Sulfhydryl modification of the yeast Wbp1p inhibits oligosaccharyl transferase activity.

Chemical labeling of the multimeric Saccharomyces cerevisiae oligosaccharyl transferase indicates that the 48 kDa Wbp1p subunit is an integral component of the catalytically active enzyme. The enzyme was purified following chromatography on concanavalin A agarose, heparin agarose, Q-Sepharose, and hydroxyapatite media. The enzyme activity copurified with a tetrameric complex of polypeptide subunits. Two of the subunits have been identified as the yeast proteins Wbp1p and Swp1p by amino-terminal residue sequencing. A third subunit was identified as a variably glycosylated polypeptide near 64 kDa; preliminary amino acid sequencing showed no identity to known yeast proteins. Modification of a cysteine residue by the reagent methyl methanethiolsulfonate (MMTS) caused time-dependent and concentration-dependent inactivation of the enzyme.

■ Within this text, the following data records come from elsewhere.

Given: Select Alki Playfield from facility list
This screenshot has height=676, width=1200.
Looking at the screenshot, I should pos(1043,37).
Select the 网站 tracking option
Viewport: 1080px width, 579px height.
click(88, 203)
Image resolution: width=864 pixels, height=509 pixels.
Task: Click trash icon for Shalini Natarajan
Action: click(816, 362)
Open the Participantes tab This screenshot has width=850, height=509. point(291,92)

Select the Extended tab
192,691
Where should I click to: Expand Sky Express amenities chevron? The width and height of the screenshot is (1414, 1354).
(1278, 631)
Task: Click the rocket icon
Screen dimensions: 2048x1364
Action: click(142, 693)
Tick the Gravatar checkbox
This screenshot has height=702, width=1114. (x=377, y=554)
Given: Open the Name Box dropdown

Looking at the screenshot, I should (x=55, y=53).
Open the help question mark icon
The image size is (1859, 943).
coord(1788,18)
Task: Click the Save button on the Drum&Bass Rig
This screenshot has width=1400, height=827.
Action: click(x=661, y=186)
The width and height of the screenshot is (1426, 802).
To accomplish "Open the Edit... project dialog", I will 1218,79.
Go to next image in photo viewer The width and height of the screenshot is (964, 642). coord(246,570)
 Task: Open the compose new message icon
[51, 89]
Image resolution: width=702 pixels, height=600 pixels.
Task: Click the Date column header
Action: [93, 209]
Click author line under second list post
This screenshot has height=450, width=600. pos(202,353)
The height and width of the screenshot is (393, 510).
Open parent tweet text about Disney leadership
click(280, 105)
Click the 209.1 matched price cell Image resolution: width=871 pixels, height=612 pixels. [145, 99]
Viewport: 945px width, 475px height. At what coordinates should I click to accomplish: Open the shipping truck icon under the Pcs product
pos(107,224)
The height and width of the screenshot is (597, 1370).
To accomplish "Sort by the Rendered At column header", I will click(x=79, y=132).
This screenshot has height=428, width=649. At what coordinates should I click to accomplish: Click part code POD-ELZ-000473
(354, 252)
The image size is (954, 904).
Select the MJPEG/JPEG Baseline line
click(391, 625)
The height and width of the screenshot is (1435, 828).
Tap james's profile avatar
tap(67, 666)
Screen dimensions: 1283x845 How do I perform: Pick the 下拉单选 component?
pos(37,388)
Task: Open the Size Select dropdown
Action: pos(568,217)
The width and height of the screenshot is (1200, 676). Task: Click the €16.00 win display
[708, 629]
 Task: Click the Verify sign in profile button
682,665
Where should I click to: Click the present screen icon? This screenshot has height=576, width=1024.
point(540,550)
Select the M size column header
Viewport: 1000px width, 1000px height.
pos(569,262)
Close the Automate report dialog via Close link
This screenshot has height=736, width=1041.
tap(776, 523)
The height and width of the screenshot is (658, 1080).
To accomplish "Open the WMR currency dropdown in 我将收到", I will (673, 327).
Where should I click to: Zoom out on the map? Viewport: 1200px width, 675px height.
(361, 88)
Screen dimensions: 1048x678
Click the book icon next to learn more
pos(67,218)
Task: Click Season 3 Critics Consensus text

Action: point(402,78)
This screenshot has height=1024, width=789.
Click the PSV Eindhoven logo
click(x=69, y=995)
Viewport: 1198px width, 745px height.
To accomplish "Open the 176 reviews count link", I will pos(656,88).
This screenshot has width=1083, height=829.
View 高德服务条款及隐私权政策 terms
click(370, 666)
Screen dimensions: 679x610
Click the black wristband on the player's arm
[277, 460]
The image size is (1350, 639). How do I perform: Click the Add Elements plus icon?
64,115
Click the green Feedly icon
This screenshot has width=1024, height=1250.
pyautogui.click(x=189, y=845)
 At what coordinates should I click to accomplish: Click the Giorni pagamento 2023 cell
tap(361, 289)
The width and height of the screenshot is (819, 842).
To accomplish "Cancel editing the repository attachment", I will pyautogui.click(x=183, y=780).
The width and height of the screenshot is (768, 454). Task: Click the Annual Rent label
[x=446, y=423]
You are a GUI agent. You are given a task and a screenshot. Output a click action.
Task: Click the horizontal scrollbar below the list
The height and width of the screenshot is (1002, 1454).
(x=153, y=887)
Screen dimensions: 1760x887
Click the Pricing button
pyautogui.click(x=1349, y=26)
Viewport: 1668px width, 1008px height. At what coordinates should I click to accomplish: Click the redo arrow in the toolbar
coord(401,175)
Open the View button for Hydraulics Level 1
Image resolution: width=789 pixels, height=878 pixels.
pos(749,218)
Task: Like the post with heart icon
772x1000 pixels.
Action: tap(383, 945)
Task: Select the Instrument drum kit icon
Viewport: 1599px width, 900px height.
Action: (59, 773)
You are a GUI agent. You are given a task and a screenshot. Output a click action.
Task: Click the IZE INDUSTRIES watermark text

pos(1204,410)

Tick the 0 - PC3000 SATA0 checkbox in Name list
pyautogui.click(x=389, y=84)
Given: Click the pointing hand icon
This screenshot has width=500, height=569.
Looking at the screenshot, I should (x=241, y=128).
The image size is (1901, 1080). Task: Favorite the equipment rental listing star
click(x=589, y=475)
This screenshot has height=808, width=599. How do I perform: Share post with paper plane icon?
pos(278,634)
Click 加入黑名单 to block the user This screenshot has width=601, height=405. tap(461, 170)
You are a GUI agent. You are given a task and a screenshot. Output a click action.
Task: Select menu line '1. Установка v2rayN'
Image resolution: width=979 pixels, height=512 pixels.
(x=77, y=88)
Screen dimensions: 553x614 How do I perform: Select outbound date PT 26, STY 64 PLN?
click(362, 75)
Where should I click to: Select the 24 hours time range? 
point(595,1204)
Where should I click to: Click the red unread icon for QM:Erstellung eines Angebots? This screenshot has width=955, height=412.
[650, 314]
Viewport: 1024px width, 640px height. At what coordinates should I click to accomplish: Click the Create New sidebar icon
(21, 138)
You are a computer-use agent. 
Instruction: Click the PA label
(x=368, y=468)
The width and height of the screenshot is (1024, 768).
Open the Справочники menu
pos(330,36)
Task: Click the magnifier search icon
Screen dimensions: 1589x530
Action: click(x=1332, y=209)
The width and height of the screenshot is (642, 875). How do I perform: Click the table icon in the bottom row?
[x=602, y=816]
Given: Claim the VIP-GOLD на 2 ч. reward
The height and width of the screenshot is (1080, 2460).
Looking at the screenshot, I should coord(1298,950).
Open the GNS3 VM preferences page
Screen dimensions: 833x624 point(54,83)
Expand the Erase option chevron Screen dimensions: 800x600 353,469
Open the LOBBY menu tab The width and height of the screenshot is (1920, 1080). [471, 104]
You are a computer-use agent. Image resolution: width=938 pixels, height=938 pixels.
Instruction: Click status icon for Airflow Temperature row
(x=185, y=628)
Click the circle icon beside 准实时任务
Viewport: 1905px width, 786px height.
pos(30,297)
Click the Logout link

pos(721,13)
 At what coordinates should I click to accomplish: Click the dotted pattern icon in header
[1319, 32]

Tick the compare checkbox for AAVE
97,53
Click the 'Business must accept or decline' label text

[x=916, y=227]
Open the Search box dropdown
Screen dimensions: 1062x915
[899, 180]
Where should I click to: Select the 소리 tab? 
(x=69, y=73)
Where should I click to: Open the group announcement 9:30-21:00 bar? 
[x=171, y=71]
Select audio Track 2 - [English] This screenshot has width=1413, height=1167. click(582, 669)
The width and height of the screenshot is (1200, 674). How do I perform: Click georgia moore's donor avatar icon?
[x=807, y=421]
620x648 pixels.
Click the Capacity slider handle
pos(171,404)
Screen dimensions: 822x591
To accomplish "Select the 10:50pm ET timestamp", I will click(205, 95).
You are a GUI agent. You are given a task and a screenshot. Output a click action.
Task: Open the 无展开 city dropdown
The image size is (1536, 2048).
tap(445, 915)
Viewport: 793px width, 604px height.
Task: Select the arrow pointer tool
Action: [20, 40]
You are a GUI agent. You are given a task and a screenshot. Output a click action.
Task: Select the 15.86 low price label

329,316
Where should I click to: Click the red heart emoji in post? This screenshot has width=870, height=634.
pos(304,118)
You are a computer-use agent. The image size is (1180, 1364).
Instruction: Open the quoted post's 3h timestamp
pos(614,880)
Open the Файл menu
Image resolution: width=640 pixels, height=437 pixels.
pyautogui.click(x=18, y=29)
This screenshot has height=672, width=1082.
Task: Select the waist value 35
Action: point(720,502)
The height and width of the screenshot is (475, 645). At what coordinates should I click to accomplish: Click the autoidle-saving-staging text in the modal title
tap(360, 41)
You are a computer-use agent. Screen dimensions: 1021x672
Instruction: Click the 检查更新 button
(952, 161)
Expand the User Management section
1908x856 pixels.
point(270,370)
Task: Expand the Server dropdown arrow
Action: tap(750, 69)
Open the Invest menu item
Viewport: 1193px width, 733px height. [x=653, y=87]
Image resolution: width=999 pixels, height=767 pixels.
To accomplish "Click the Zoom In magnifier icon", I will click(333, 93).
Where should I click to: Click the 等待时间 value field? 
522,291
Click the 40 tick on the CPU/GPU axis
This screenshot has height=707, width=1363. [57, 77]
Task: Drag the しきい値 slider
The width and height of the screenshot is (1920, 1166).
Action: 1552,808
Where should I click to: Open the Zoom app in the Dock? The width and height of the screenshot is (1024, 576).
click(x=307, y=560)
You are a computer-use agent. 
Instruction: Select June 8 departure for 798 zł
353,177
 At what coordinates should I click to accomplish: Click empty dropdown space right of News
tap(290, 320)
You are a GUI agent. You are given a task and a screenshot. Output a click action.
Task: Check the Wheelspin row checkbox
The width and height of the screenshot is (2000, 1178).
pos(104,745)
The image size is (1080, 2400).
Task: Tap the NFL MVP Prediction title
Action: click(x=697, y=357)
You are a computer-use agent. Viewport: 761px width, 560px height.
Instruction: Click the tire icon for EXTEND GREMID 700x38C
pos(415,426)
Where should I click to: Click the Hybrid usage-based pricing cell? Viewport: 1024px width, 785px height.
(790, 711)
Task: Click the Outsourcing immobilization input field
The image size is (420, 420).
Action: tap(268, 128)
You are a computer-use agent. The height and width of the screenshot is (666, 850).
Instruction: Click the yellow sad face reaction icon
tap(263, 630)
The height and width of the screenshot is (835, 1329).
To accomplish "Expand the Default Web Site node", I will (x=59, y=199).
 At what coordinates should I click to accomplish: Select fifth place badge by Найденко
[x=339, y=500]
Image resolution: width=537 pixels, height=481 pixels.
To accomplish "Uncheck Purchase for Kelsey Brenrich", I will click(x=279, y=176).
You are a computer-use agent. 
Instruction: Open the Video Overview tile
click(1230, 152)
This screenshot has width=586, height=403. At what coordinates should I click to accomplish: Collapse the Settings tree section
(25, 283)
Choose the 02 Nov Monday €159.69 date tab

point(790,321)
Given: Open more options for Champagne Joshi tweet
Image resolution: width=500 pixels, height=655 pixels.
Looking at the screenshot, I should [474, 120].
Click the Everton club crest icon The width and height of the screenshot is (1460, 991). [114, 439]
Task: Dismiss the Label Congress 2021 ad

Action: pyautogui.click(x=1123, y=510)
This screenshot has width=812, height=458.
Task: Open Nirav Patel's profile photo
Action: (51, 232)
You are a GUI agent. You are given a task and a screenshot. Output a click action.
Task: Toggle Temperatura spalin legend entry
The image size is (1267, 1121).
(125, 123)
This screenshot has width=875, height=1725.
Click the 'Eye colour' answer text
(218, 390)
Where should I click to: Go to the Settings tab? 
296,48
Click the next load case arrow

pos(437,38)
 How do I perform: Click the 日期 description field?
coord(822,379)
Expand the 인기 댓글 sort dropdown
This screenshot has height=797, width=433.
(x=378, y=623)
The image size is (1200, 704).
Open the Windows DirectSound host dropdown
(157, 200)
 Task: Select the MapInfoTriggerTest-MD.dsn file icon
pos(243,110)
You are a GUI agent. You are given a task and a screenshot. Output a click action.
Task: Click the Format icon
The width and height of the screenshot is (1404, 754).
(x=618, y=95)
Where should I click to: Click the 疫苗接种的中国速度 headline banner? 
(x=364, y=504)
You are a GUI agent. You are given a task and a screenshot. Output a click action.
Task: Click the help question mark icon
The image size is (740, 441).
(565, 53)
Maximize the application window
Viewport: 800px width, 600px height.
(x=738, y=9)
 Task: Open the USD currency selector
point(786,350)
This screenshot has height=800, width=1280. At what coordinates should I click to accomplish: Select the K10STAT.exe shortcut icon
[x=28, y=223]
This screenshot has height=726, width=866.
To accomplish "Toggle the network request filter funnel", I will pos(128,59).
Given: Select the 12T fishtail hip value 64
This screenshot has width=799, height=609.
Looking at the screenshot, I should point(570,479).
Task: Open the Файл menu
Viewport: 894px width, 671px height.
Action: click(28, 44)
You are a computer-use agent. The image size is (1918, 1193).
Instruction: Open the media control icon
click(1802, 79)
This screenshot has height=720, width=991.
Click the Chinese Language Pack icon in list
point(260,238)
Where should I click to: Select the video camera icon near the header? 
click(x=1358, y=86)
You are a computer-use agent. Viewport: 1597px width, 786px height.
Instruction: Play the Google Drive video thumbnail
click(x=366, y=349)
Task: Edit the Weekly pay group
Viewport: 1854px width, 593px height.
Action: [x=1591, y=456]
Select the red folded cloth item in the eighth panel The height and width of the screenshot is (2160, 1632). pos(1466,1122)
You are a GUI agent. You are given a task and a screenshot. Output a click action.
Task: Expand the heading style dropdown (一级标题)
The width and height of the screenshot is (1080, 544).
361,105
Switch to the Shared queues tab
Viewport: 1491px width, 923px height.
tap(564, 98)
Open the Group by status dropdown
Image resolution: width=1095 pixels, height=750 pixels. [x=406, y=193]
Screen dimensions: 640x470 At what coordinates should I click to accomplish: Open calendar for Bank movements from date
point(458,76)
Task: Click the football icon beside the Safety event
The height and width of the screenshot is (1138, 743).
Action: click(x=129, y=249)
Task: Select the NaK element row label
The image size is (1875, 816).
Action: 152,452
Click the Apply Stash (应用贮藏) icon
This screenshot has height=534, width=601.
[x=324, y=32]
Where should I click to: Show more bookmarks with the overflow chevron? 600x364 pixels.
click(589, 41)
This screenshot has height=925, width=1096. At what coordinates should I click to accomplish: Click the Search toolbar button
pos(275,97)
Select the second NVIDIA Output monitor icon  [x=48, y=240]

To identify the modified subunit of the transferase complex, the labeling reagent S-[(N-biotinoylamino)ethyl] methanethiolsulfonate (BMTS) was synthesized. Like MMTS, BMTS inactivated the oligosaccharyl transferase in a time-dependent manner. Additionally, incubation with the substrate (dolichylpyrophosphoryl)-N,N'-diacetylchitobiose [Dol-PP(GlcNAc)2] protected the enzyme from BMTS inactivation. When the purified enzyme complex was incubated with BMTS, Wbp1p alone was specifically labeled, thereby associating this subunit with catalysis and the binding of the dolichylpyrophosphoryl oligosaccharide substrate in the transferase reaction.